Case Law Details
Medical Bureau Vs Commissioner of Central Goods And Services Tax Delhi North & Ors. (Delhi High Court)
The issue under consideration is whether the denial of the refund to the petitioner against exports of goods outside India on the sole ground that petitioner had exported goods through Foreign Post Offices is justified in law?
HC states that Circular No. 14/2018-Customs dated 04th June, 2018 does not determine the eligibility of allowing refunds of ITC on exports, but provides that such refunds are permissible, so as to dispel any doubts in the minds of exporters regarding their eligibility to claim refunds of ITC in case of exports through postal mode. The impugned circular mentions that to facilitate refund of ITC, data will be captured and uploaded through an off-line utility (ICAN-lite) provided by DG (Systems) and it was issued with the objective and purposes of prescribing customs compliances for the exports done under postal mode and not to clarify on the eligibility or otherwise of refunds on such exports. The subject sentence in the circular cited by the adjudicating authorities, “Any IEC holder exporting goods through the FPO, will be eligible for zero rating of exports, by way of IGST refund or discharge of LUT. Those who do not wish to avail this facility or fall in the category of Exempted/Non-Taxable are also permitted to export under the same procedure.”, was to make it amply clear that, refund of ITC would also be available, for exports through the postal mode, if otherwise eligible.

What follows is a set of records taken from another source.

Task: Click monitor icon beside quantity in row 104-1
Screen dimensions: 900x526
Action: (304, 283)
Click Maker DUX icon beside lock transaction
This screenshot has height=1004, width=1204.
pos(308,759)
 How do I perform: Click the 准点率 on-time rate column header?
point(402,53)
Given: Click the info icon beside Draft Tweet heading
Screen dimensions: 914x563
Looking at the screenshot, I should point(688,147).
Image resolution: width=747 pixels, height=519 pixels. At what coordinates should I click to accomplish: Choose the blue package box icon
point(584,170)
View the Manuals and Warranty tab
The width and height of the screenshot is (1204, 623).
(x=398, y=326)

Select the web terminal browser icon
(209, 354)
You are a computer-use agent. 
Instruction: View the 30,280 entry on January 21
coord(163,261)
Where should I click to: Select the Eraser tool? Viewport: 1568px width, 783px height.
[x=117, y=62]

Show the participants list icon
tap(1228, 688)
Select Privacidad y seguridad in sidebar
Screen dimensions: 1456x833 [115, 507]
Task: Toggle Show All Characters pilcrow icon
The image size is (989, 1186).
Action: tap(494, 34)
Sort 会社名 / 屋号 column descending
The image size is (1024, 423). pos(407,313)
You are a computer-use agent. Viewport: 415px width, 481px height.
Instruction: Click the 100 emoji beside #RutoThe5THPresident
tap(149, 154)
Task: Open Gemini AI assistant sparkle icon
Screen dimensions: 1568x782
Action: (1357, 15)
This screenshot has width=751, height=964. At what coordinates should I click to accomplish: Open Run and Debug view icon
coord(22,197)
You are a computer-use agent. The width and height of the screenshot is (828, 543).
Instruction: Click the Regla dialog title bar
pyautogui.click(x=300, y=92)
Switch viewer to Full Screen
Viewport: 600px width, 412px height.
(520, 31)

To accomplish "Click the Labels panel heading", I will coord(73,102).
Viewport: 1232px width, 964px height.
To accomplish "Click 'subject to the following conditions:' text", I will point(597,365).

That, the deponent respectfully submits, the said circular is not intended to be a clarification, much less determination, of the refund issue. The refunds shall be examined with reference to their compliance with the extant provisions, including law and procedures relating to GST & Customs.” Keeping in view of the aforesaid counter-affidavit, the admitted position is that the Circular No.14/2018-Customs dated 04th June, 2018 is neither clarificatory nor it determines the eligibility of allowing refund of Input Tax Credit on exports. In any event, the new procedure cannot be made applicable from a retrospective date. Consequently, the impugned orders passed by respondent are set aside and the matter is remanded back to the Original Adjudicating Authority.